··· Data section ···
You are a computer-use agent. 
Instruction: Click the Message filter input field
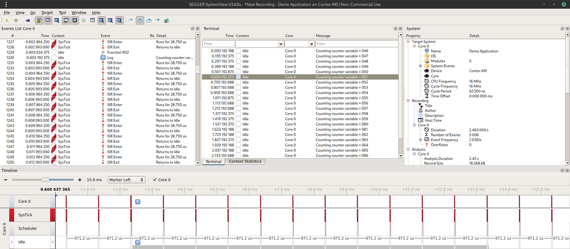tap(356, 44)
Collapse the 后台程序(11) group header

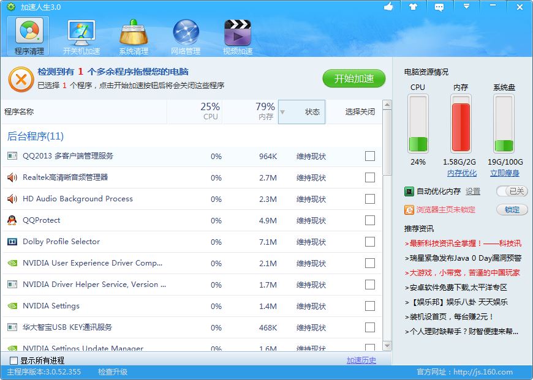click(36, 136)
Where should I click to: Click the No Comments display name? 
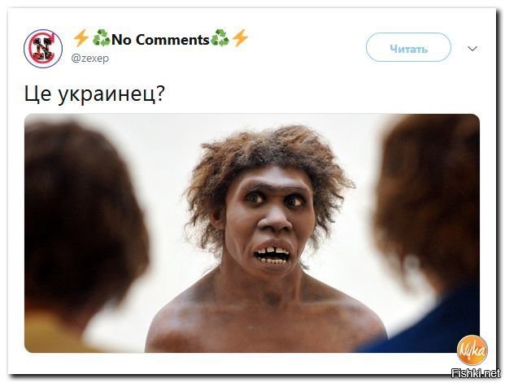[160, 40]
···
**Short problem:**
Copy out, word for word, the stretch from the line containing "Collapse the 后台程序(11) group header" through the end of the entries. Leave the pictures out.

**Final answer:**
Collapse the 后台程序(11) group header

click(36, 136)
Where should I click to: Click the No Comments display name? 
[160, 40]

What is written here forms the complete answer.